CUPERTINO (AP) -- Chinese environmental groups accused Apple Inc. on Thursday of ignoring their concerns about health and safety problems at factories that supply it with components.

A report by the three dozen groups, "The Other Side of Apple," ranks Apple as the least responsive to concerns among more than two dozen technology companies that were surveyed.

The criticism comes as the maker of hit gadgets like the iPod and iPad begins to open stores in China and push further into the Chinese market. The Cupertino, California-based company this week said revenue from China, Hong Kong and Taiwan totaled $2.6 billion, about 10 percent of its total revenue and four times the year-ago total.

An Apple spokeswoman in China, Carolyn Wu, said the company is "committed to ensuring the highest standards of social responsibility" but had no direct response to Thursday's report.

Apple publishes annual reports summarizing its suppliers' compliance with standards for safe working conditions and other factors, but as a practice, Apple does not disclose the names of companies that make parts for its gadgets.

Chinese environmental groups have been critical of Apple in the past, but the latest report underscores their growing outspokenness in a society where dissent is routinely suppressed by the authorities. Though dubbed environmentalists, their activism extends into other areas including worker rights.

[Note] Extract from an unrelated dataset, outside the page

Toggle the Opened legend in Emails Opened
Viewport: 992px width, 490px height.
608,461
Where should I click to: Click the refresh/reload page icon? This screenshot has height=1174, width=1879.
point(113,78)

Apple has been trailed by bad publicity after several workers for one of its suppliers, contractor Foxconn Technology Group which makes iPhones and other gadgets, killed themselves in southern China last year.

Dozens of workers for another contractor, Wintek Corp., have reported being sickened by chemicals used in making touch screens for Apple and other companies.

Low wages have drawn thousands of foreign companies to China, with many contracting production to Chinese companies or the local units of other foreign companies to boost profits. But activists say that makes it more of a challenge to track problems like dangerous working conditions and hold the company that contracted out the production liable.

The report says Apple didn't respond to repeated requests for information on problems at its suppliers that have made news over the past year.

"If the supplier doesn't perform, does Apple really have responsibility? Yes," the report said.

The report, in Chinese, was posted Thursday on the website of the Beijing-based Institute of Public and Environmental Affairs.

It ranks 29 multinational companies on how they responded to questions and concerns about health and safety among their suppliers.

Ranked as being the most responsive were British Telecommunications, Compaq Computer (a subsidiary of Hewlett-Packard Co.) and Samsung Electronics Co.